Privacy in the Library: what you need to know

In this world of internet hackers and identity thieves, privacy has become an important issue.  I learned privacy basics that go beyond our digital ID, medical records, personal  and financial information in a recent Webinar sponsored by the American Association of Law Libraries (“AALL”) on November 6, of 2014.

 Presenters’ Sarah Lamdan of City University of New York School of Law,  and Rachel Gordon, Access Services Librarian of Mercer University School of Law discussed the development of privacy rights in our laws, and more specifically the ways in which these rights operate to protect patrons and users of law libraries. Their presentation highlighted some familiar federal laws that operate to protect privacy rights.  We have all heard of  FOIA, HIPPA, along with the Patriot Act, which gave the federal government the right to request library borrowing records.  Presenters said that both the American Library Association and the AALL were opposed to this expansion of government power and saw it as an erosion of the privacy rights that all citizens enjoy under the First Amendment to the Constitution.

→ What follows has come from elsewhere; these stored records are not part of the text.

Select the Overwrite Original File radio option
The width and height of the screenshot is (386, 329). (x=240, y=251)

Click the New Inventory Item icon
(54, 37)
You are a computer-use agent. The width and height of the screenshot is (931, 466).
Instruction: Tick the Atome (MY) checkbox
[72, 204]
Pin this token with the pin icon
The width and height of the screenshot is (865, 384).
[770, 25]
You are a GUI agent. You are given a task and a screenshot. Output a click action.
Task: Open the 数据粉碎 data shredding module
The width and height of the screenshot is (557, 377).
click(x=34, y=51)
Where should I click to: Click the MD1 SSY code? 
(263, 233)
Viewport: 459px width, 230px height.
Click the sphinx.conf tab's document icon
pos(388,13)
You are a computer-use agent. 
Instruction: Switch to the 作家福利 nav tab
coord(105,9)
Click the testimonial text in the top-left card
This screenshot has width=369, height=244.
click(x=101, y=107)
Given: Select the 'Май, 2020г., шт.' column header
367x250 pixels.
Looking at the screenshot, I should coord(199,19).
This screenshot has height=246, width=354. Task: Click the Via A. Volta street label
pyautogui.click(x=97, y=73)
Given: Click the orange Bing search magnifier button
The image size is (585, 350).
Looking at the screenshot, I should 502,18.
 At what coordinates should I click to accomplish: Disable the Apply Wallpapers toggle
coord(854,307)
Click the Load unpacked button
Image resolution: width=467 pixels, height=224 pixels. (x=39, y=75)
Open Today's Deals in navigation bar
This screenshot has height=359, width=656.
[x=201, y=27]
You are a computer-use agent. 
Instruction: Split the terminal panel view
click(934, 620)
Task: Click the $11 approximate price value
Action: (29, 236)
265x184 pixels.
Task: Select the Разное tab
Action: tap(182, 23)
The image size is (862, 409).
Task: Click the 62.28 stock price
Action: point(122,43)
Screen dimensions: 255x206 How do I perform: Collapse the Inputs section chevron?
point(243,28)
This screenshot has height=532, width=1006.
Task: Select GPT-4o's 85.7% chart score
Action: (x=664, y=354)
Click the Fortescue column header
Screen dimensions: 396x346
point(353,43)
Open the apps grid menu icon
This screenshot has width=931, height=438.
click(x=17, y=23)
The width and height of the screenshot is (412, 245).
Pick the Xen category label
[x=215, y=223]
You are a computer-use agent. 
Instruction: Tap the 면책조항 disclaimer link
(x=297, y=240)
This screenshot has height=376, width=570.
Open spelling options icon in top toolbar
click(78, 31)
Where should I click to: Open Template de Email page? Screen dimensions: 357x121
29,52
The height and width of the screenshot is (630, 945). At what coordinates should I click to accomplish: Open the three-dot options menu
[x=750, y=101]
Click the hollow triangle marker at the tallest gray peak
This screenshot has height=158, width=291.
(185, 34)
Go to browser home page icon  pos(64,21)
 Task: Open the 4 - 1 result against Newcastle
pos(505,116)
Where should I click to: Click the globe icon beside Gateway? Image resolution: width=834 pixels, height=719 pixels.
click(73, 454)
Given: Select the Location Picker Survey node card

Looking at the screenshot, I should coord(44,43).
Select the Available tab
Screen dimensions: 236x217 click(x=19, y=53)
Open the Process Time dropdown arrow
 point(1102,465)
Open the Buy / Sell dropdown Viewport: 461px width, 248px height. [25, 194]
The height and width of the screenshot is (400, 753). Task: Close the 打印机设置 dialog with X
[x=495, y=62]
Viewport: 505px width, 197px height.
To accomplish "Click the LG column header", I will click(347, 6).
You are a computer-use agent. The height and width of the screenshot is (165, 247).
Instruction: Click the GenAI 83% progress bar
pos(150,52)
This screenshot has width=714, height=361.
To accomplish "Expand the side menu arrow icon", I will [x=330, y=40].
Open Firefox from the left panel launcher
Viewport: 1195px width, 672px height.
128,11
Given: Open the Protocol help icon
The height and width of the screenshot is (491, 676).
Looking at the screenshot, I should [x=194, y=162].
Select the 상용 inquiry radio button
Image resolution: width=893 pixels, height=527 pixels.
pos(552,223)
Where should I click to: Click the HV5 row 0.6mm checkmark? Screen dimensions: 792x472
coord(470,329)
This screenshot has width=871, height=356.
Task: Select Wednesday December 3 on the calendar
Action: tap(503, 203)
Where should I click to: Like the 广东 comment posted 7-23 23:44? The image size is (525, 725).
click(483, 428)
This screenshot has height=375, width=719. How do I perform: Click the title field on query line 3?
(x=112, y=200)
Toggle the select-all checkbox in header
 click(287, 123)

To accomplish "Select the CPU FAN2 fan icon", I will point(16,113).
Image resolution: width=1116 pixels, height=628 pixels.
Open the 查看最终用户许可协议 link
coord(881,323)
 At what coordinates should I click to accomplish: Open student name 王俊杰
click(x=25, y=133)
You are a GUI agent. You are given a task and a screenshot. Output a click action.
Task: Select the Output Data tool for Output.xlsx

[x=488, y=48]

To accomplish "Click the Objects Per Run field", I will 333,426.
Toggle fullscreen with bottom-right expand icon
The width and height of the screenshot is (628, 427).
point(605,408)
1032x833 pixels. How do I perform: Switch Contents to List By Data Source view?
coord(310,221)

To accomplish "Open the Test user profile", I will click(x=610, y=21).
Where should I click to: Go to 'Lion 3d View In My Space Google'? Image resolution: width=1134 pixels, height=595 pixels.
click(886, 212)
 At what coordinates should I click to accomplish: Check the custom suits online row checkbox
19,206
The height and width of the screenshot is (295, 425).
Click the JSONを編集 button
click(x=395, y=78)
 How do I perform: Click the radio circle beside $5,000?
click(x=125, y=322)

All of this got me wondering what protections are offered to California users of libraries.  Is someone looking at our searches? Is anyone looking out for us?  The answer is a resounding yes.  California, it appears, is on the forefront of protecting internet and library years from invasions of privacy.  The National Council of State Legislatures website is filled with specific code sections under California law that protect library users.  For example CA Govt. Code section 6267 protects “Library borrowing records, internet searches, and library reference or research requests.” California Civil Code section 1798.90 known as the California Reader Privacy Act protects the rights of readers by prohibiting the disclosure of the books that people check out, limits access to information that can be attached to a particular person and as The National Council State Legislatures website says, a search warrant, court order or the user’s consent is required before disclosure of this information. 

In 2011 Governor Jerry Brown signed into law SB 445 which amended Government Code section 6267.  This code ensures that registration records, circulation records, online communications, computer searches and checkout records remain private.  This law offers even broader protections to library users than past laws.

Much remains to be done  to protect our hard won privacy rights.  We can each do things to protect our own privacy.  Don’t surrender personal information without question.  Presenters Lamdan and Gordon suggest that when information  is requested, ask why it is needed, who is protecting it and for what purpose it is being gathered. Further,  they say that every library should have a privacy policy.  They point to LA County Public Library’s privacy policy as one to emulate.  If we know our rights and the law in California, we can have confidence that our information and the privacy guaranteed to us by the First Amendment is never jeopardized!